From the line with "Task: Click the refresh agent pool icon" to the end of the data below, restate each line word for word, both ends included, without the pictures.

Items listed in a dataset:
== Segment start ==
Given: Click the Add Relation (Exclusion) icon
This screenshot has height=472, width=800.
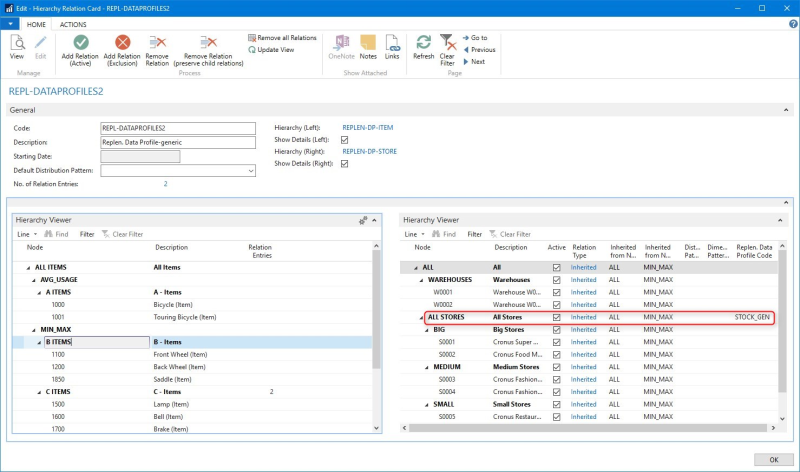Looking at the screenshot, I should tap(123, 42).
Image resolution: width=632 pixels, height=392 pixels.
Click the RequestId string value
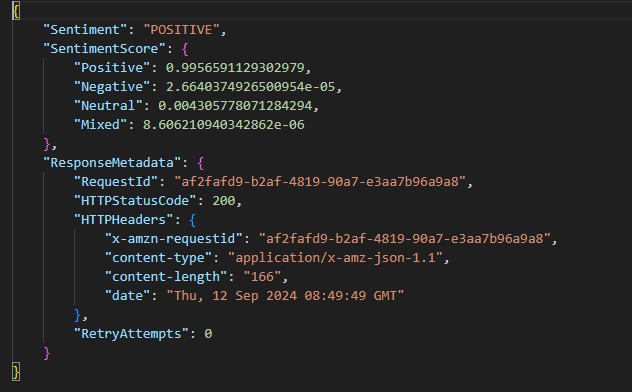click(320, 182)
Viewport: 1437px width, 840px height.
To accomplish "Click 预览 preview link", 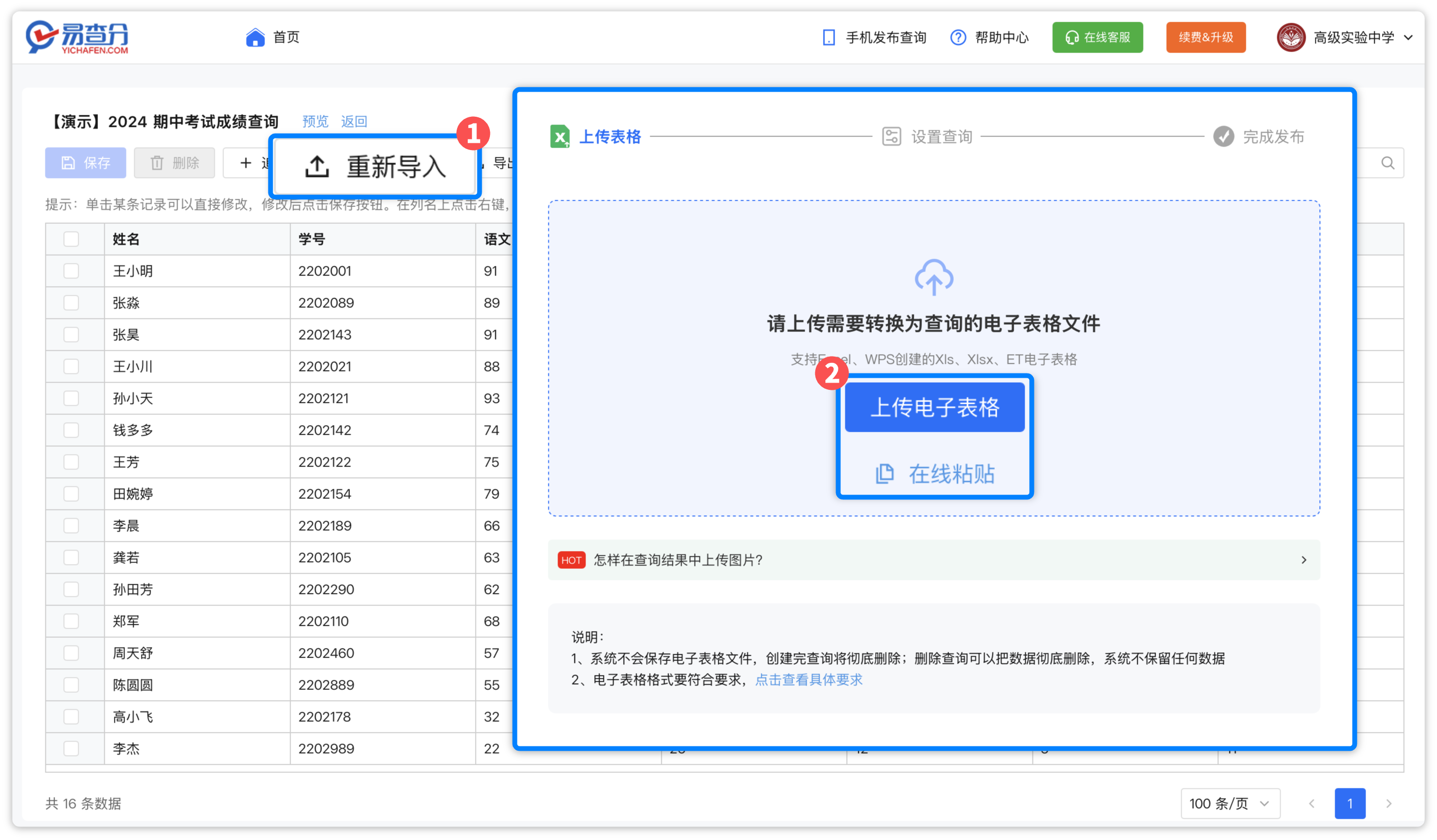I will coord(313,120).
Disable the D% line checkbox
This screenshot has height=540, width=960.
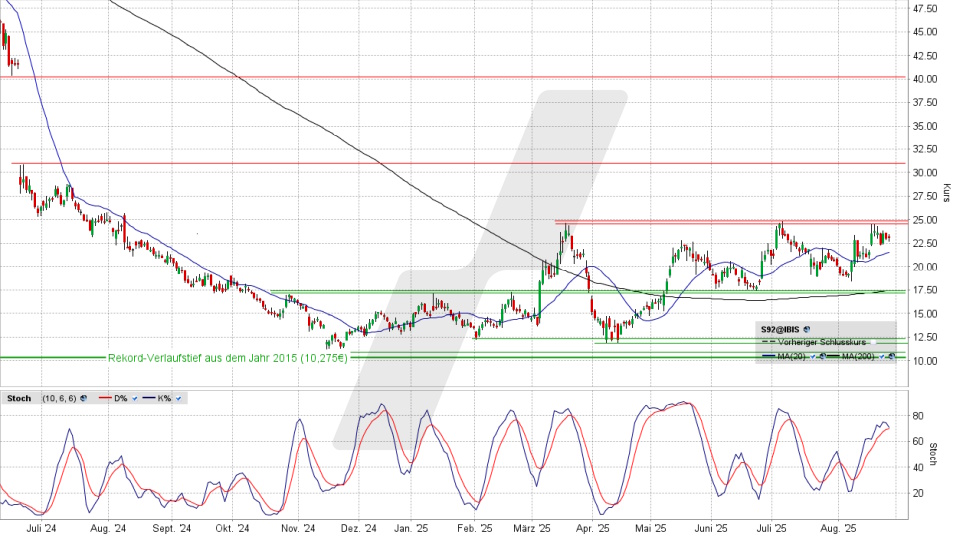point(135,398)
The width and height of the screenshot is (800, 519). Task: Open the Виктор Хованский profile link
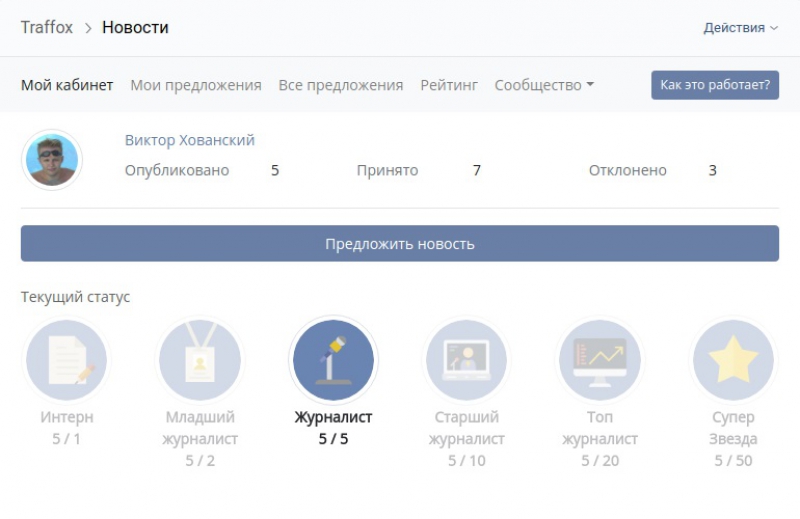click(x=190, y=140)
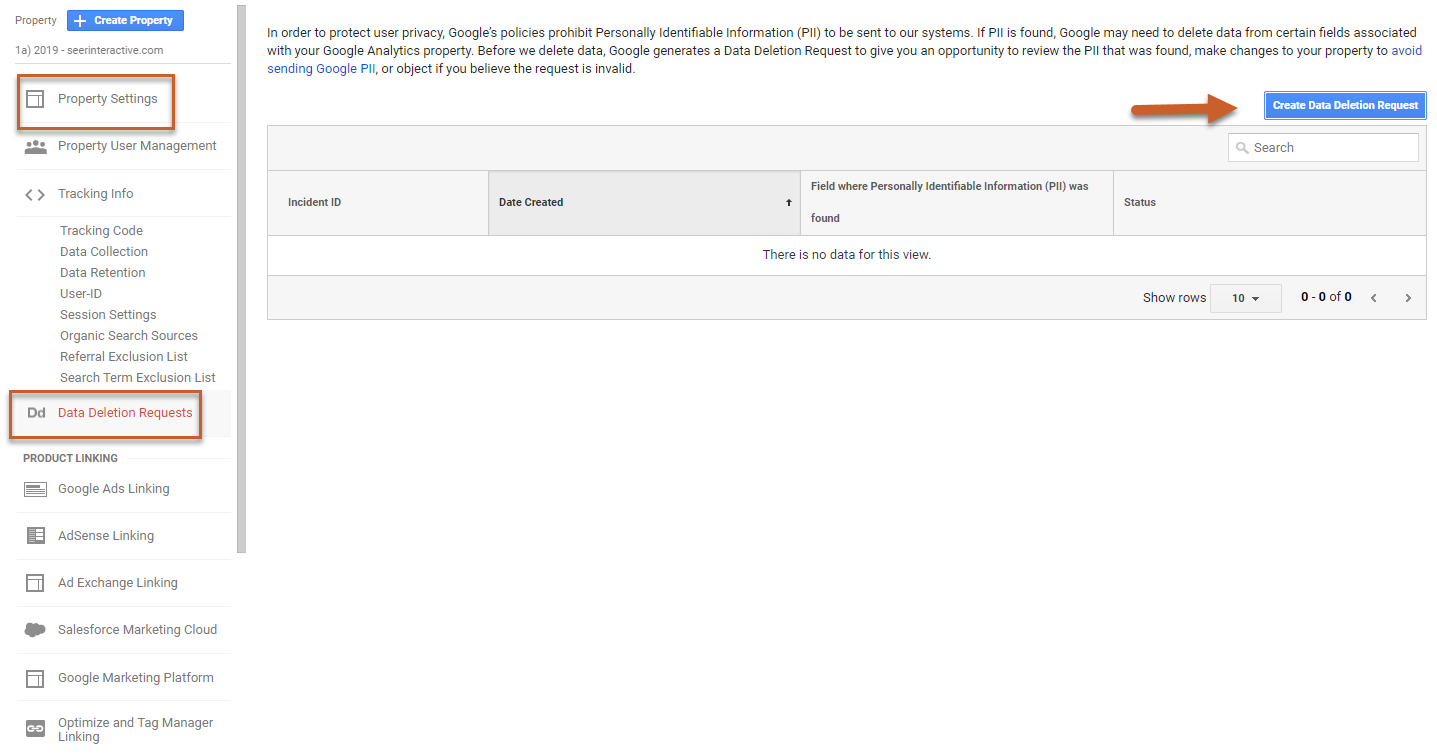
Task: Click the Salesforce Marketing Cloud icon
Action: pos(36,630)
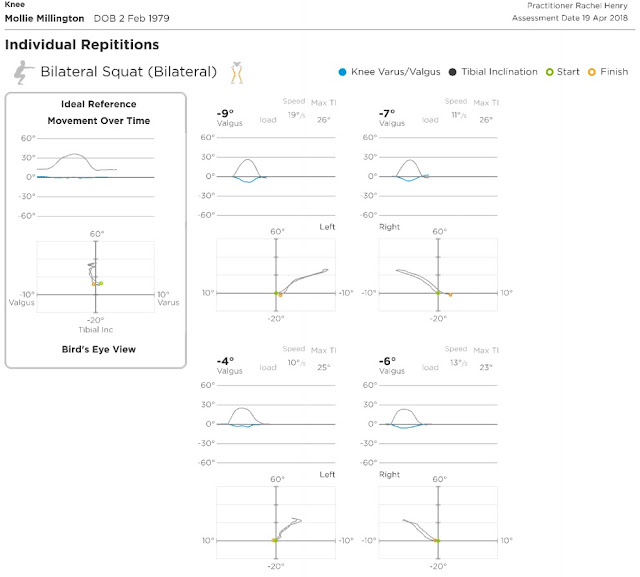Click the orange knee legs icon

point(237,73)
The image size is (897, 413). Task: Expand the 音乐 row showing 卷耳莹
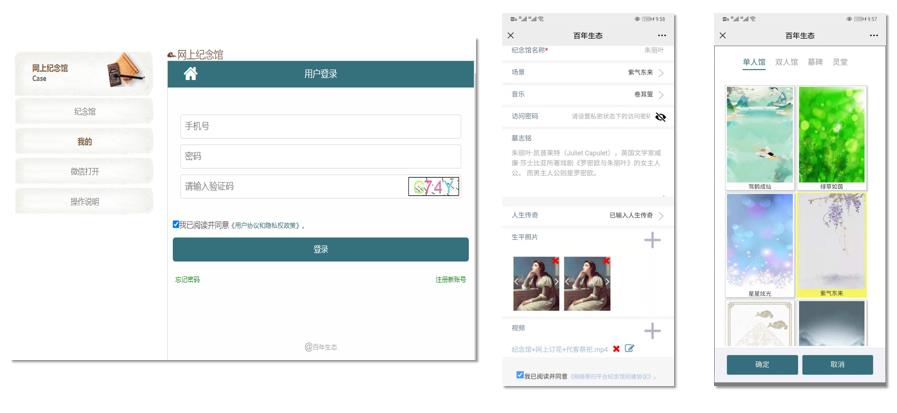660,95
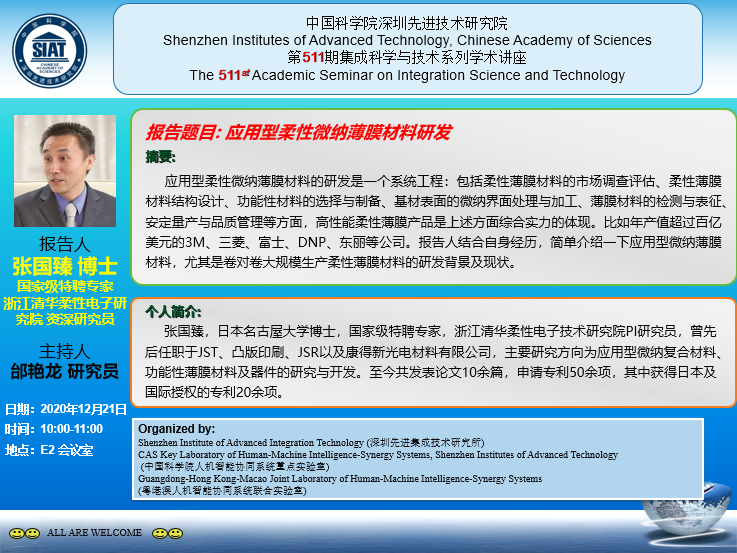Click the Organized by heading
737x553 pixels.
[x=177, y=428]
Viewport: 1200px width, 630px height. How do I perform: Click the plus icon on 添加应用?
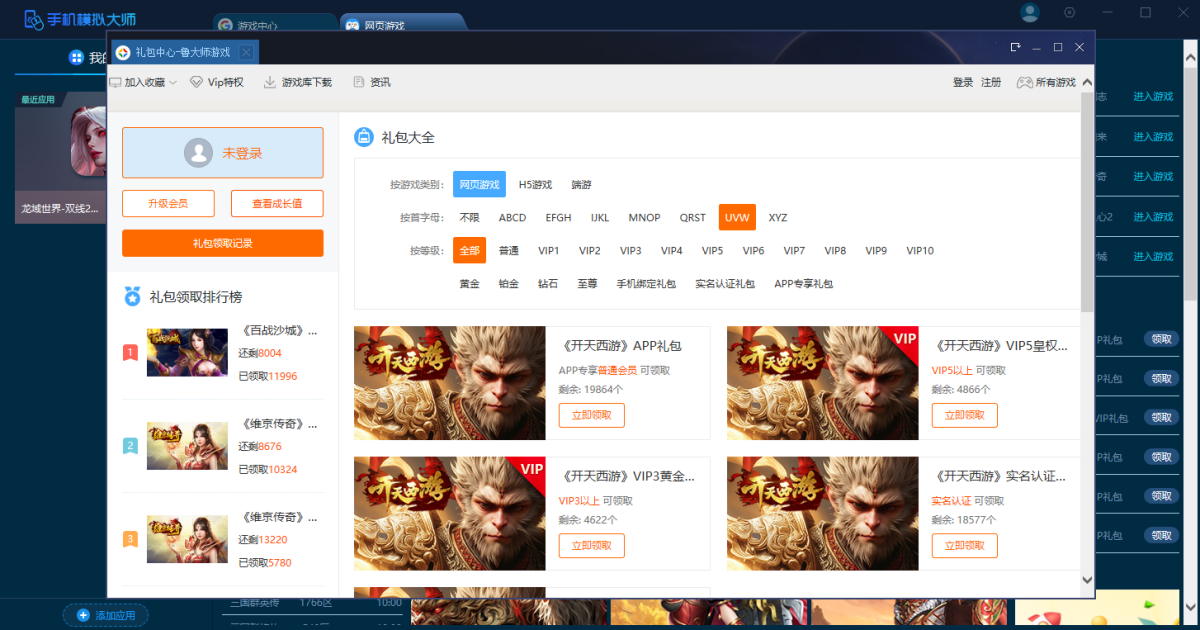83,615
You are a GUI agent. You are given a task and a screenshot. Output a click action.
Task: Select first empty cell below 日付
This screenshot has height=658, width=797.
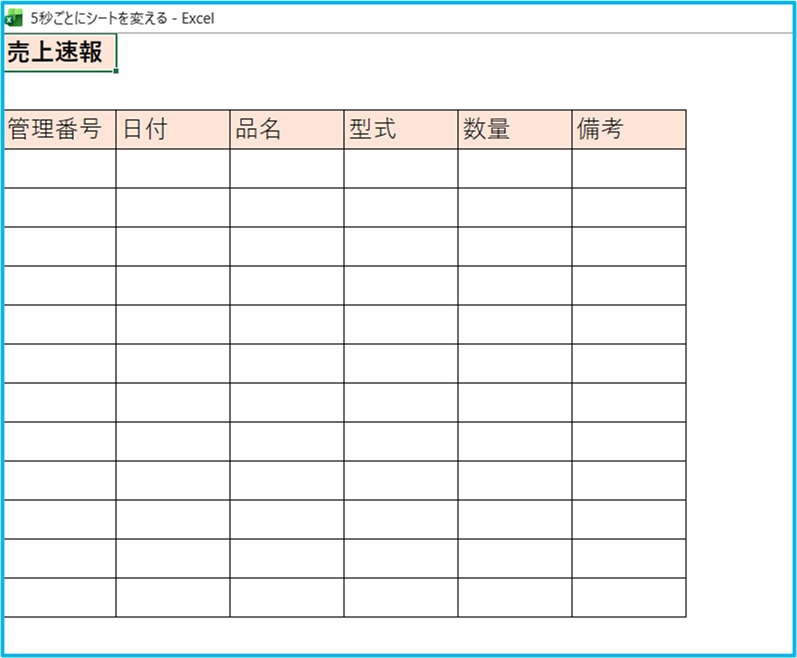coord(172,168)
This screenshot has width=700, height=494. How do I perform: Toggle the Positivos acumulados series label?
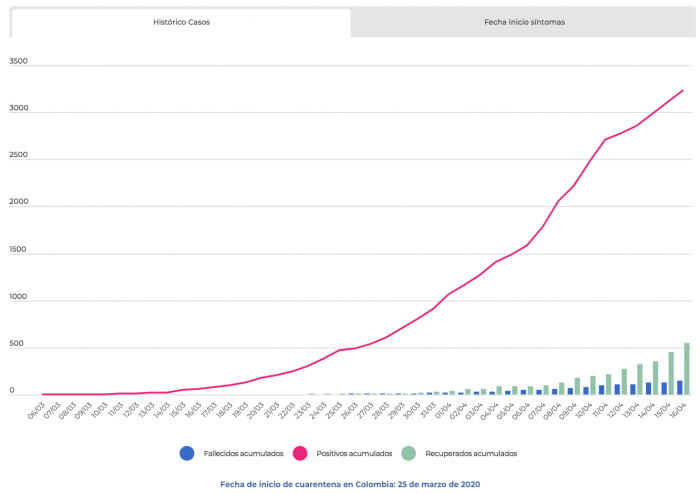[x=354, y=454]
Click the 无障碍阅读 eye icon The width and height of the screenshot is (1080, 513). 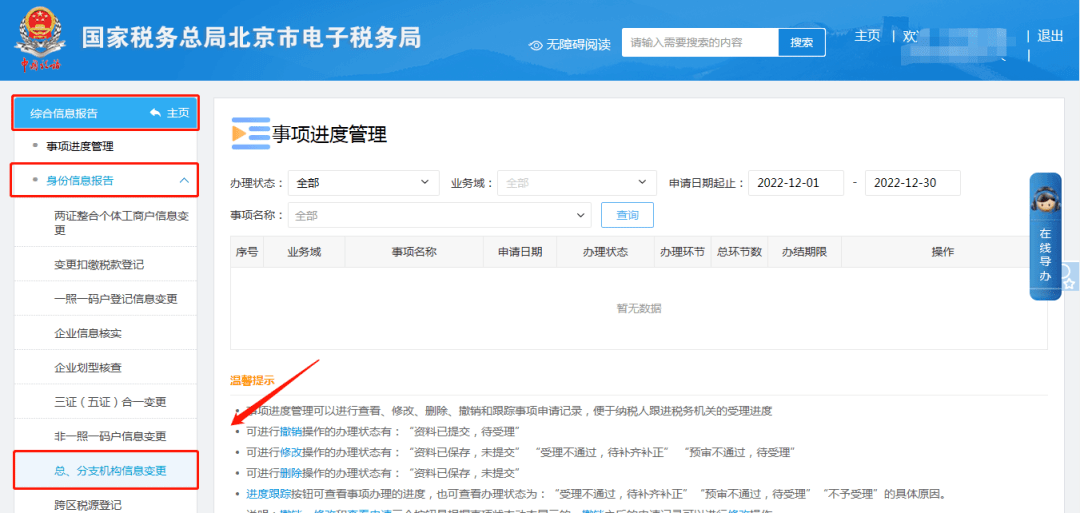tap(536, 45)
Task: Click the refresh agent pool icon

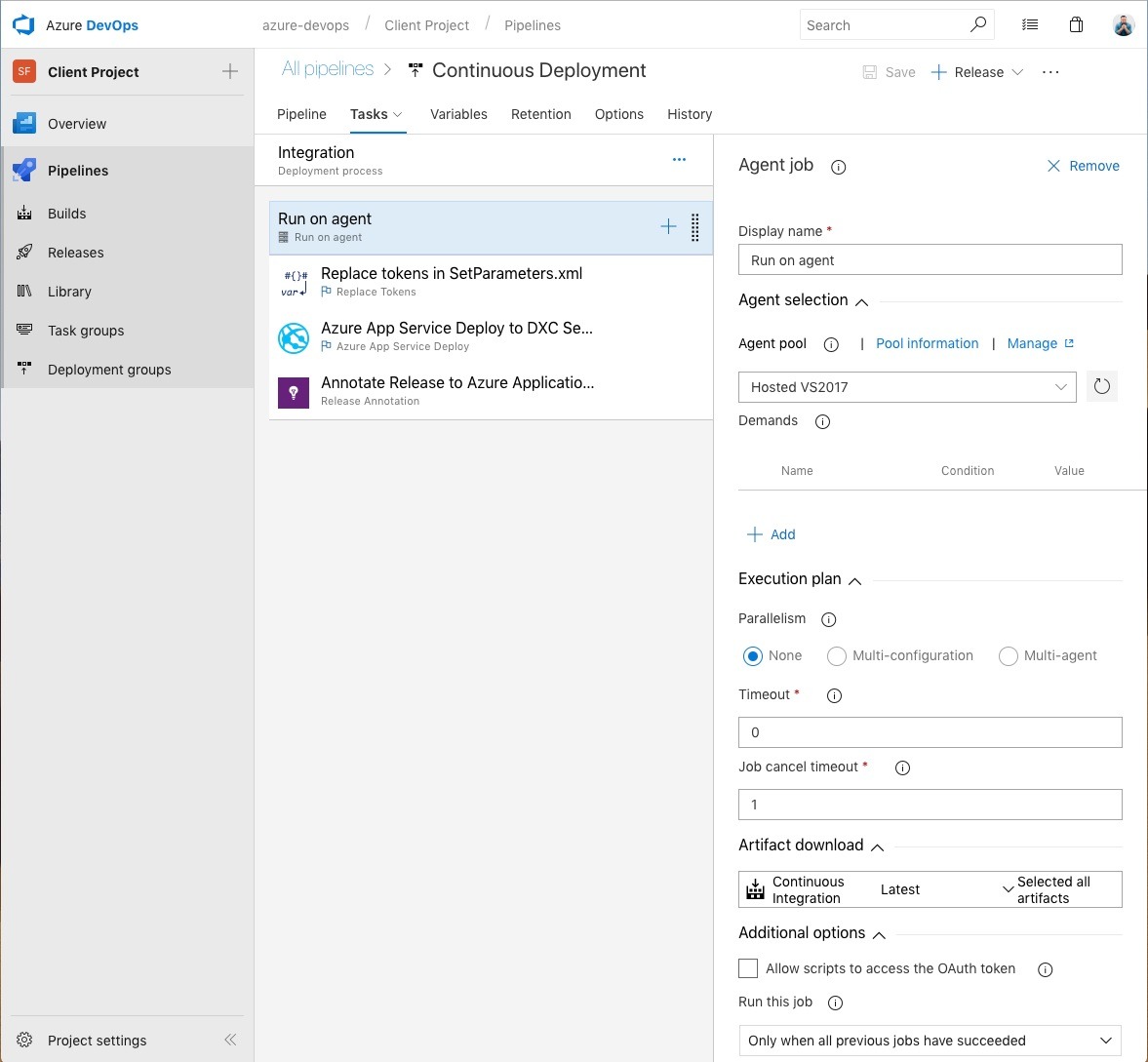Action: coord(1101,387)
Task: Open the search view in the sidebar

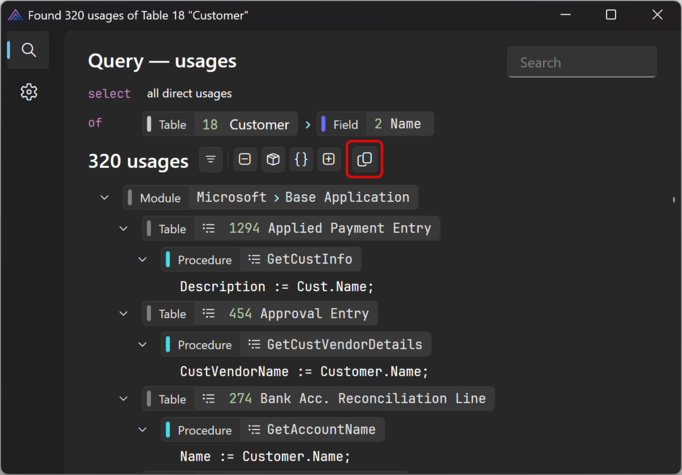Action: pyautogui.click(x=29, y=50)
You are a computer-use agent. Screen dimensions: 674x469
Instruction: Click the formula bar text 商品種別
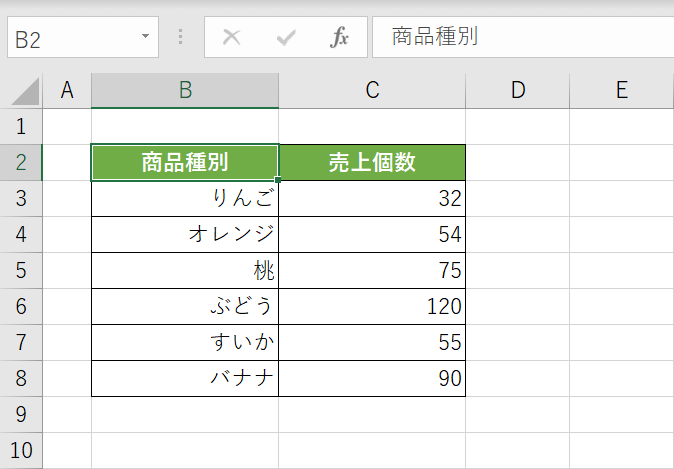[x=435, y=38]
== Segment end ==
RESULT OF THIS TASK =>
Task: Click the refresh agent pool icon

Action: coord(1101,387)
Task: Open the search view in the sidebar

Action: pyautogui.click(x=29, y=50)
You are a computer-use agent. Screen dimensions: 674x469
Instruction: Click the formula bar text 商品種別
[x=435, y=38]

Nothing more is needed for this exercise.